From c3a41aca0bc7a1b0132b45e6c69466541cc455df Mon Sep 17 00:00:00 2001
From: jayshu <shuhaojie@huawei.com>
Date: Fri, 23 Feb 2024 16:42:15 +0800
Subject: [PATCH] add operator constraints

---
 .../ops/csrc/MultiScaleDeformableAttnFunctionKernelNpu.cpp | 7 +++++++
 .../op_host/multi_scale_deformable_attention_grad.cpp      | 2 +-
 2 files changed, 8 insertions(+), 1 deletion(-)

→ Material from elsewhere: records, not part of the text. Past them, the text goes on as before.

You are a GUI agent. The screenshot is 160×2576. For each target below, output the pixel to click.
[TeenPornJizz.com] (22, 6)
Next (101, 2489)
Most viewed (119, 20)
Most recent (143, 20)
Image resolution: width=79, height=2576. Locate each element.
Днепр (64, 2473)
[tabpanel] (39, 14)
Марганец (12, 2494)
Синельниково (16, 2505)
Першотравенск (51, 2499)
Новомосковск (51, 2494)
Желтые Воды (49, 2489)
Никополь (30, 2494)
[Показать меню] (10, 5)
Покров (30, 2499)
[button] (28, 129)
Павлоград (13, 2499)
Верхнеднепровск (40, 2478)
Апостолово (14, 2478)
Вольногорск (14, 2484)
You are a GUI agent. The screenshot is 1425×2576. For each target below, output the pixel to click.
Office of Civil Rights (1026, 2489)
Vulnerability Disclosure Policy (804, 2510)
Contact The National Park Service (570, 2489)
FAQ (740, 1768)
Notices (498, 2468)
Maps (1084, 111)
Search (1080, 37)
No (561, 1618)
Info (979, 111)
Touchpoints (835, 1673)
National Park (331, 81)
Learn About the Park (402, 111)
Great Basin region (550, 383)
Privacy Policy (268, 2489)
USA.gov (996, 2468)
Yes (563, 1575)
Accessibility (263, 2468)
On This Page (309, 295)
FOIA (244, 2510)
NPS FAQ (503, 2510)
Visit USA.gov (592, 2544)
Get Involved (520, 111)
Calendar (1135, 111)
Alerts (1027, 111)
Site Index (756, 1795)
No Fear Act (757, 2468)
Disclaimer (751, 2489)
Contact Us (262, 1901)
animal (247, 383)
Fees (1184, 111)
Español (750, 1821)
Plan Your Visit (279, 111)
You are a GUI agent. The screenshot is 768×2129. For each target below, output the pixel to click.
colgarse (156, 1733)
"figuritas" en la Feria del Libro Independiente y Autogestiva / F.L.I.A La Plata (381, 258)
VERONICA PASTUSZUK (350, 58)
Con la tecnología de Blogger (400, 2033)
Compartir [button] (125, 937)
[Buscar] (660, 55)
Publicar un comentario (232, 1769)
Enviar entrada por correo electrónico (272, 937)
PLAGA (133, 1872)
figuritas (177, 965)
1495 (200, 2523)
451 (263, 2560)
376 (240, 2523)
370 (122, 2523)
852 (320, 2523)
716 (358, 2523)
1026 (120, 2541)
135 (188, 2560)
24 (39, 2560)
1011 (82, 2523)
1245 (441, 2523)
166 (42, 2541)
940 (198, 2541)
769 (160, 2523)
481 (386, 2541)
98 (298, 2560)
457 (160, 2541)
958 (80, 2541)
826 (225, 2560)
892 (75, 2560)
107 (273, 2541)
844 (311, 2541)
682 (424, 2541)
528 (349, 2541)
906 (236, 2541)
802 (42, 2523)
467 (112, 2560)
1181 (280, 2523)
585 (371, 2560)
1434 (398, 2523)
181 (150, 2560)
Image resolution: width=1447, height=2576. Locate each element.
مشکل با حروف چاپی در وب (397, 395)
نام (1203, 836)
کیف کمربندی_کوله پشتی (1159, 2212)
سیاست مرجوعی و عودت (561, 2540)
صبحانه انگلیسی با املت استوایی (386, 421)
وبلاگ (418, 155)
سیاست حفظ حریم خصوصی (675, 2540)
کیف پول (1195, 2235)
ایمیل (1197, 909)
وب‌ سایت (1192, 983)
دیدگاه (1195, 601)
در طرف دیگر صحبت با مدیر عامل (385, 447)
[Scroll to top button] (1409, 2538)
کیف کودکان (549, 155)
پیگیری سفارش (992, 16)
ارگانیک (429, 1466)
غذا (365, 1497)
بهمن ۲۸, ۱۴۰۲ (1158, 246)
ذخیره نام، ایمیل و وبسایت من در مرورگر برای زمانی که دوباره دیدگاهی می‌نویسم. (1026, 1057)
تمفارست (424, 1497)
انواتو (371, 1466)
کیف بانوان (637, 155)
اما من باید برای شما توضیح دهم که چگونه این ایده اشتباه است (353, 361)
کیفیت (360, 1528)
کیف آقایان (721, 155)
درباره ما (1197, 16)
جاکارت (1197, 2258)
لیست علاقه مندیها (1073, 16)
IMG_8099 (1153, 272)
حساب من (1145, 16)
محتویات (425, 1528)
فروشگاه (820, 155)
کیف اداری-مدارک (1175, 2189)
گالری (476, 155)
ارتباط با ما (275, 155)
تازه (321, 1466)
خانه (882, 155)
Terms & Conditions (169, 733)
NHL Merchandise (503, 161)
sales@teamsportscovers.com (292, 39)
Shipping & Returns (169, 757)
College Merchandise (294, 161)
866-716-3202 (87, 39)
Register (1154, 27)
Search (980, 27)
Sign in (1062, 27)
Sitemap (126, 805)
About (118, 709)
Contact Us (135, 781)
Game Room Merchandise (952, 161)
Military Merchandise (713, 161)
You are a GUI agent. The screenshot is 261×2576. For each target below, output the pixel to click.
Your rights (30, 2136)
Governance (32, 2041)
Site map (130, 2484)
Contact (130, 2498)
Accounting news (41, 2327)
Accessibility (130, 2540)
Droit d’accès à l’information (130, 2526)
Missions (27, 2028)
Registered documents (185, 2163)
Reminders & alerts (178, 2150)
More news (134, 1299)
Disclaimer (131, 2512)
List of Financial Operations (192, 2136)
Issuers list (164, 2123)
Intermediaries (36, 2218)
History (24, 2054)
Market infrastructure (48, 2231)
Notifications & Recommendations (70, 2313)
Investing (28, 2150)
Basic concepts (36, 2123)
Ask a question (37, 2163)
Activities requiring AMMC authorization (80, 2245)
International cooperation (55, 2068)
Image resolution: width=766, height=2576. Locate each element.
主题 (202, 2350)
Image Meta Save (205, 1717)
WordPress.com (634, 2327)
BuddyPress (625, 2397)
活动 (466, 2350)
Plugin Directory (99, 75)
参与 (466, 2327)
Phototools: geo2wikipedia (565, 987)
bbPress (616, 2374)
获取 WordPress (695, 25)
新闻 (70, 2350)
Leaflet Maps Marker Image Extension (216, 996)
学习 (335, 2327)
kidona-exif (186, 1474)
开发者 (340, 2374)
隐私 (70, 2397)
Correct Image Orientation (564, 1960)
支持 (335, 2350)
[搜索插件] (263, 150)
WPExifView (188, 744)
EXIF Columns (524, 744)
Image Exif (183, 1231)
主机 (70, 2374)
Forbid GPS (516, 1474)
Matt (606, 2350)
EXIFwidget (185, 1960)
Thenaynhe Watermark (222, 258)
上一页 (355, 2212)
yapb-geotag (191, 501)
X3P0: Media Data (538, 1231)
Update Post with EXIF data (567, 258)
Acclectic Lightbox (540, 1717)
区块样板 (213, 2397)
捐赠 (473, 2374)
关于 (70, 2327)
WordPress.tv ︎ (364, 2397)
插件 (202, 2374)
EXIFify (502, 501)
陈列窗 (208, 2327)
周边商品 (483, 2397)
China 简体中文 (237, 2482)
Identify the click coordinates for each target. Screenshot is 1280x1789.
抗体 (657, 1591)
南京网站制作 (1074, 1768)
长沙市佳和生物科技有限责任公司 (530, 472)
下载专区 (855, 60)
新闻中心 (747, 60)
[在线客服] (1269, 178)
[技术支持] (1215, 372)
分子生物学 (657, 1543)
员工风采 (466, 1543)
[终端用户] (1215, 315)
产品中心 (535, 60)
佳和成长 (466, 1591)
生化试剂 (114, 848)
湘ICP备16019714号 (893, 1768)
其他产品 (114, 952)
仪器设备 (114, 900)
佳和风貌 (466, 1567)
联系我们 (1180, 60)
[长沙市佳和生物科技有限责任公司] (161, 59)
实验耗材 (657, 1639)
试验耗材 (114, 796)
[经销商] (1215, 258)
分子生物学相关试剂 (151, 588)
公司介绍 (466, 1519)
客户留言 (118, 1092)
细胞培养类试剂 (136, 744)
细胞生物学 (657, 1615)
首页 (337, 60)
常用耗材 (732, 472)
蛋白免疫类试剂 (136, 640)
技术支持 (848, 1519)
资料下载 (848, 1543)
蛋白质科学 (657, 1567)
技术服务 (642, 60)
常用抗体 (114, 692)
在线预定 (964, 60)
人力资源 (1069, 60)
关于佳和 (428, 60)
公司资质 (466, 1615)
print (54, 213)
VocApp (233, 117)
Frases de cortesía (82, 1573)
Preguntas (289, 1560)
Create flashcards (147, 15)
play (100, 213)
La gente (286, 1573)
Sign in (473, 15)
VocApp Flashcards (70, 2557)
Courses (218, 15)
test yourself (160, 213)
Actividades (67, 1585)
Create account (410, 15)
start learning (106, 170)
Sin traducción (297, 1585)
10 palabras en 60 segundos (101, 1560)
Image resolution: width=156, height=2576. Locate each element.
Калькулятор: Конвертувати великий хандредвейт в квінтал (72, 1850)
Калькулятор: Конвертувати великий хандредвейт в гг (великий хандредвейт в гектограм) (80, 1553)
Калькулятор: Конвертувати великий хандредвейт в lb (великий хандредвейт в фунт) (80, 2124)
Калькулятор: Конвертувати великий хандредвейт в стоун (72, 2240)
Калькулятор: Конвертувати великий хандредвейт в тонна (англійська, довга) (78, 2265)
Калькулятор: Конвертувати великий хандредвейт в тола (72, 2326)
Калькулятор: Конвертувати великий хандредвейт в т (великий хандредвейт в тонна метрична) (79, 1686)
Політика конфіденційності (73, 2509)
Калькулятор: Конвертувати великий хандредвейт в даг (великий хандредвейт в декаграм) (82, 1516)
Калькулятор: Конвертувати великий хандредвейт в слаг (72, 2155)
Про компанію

diff --git a/ads/common/ops/csrc/MultiScaleDeformableAttnFunctionKernelNpu.cpp b/ads/common/ops/csrc/MultiScaleDeformableAttnFunctionKernelNpu.cpp
index e1e74560..8f7529ff 100644
--- a/ads/common/ops/csrc/MultiScaleDeformableAttnFunctionKernelNpu.cpp
+++ b/ads/common/ops/csrc/MultiScaleDeformableAttnFunctionKernelNpu.cpp
@@ -93,6 +93,13 @@ std::tuple<at::Tensor, at::Tensor, at::Tensor> multi_scale_deformable_attn_grad(
     auto ori_dtype = value.scalar_type();
     auto value_size = value.sizes();
     auto location_size = location.sizes();
+    auto channels = value_size[3];
+    auto num_points = location_size[4];
+    auto num_levels = location_size[3];
+    auto data_total = channels + num_points + num_levels;
+    TORCH_CHECK(data_total < 512, "data_total is over 512: channels ", channels, " num_points is ",
+                num_points, " num_level is ", num_levels, ".");
+    TORCH_CHECK(channels % 8 == 0, "channels must be a multiple of eight, but channels is", channels, ".");
     auto grad_value_size = {value_size[0], value_size[1], value_size[2], value_size[3]};
     auto grad_atten_weight_size = {location_size[0], location_size[1], location_size[2], location_size[3], location_size[4]};
     auto grad_sample_loc_size = {location_size[0], location_size[1], location_size[2], location_size[3], location_size[5], location_size[4]};
diff --git a/ads/common/ops/kernels/op_host/multi_scale_deformable_attention_grad.cpp b/ads/common/ops/kernels/op_host/multi_scale_deformable_attention_grad.cpp
index 54497529..148674a3 100644
--- a/ads/common/ops/kernels/op_host/multi_scale_deformable_attention_grad.cpp
+++ b/ads/common/ops/kernels/op_host/multi_scale_deformable_attention_grad.cpp
@@ -31,7 +31,7 @@ namespace optiling
         auto channels = value_shape.GetDim(3);
         auto num_query = sampling_loc_shape.GetDim(1);
         auto num_levels = sampling_loc_shape.GetDim(3);
-        auto num_point = sampling_loc_shape.GetDim(4);
+        auto num_point = sampling_loc_shape.GetDim(5);
         auto task_per_core = (batch_size * num_query - 1) / core_num + 1;
         auto core_used = (batch_size * num_query - 1) / task_per_core + 1;
         auto task_tail_core = batch_size * num_query - (core_used - 1) * task_per_core;
-- 
Gitee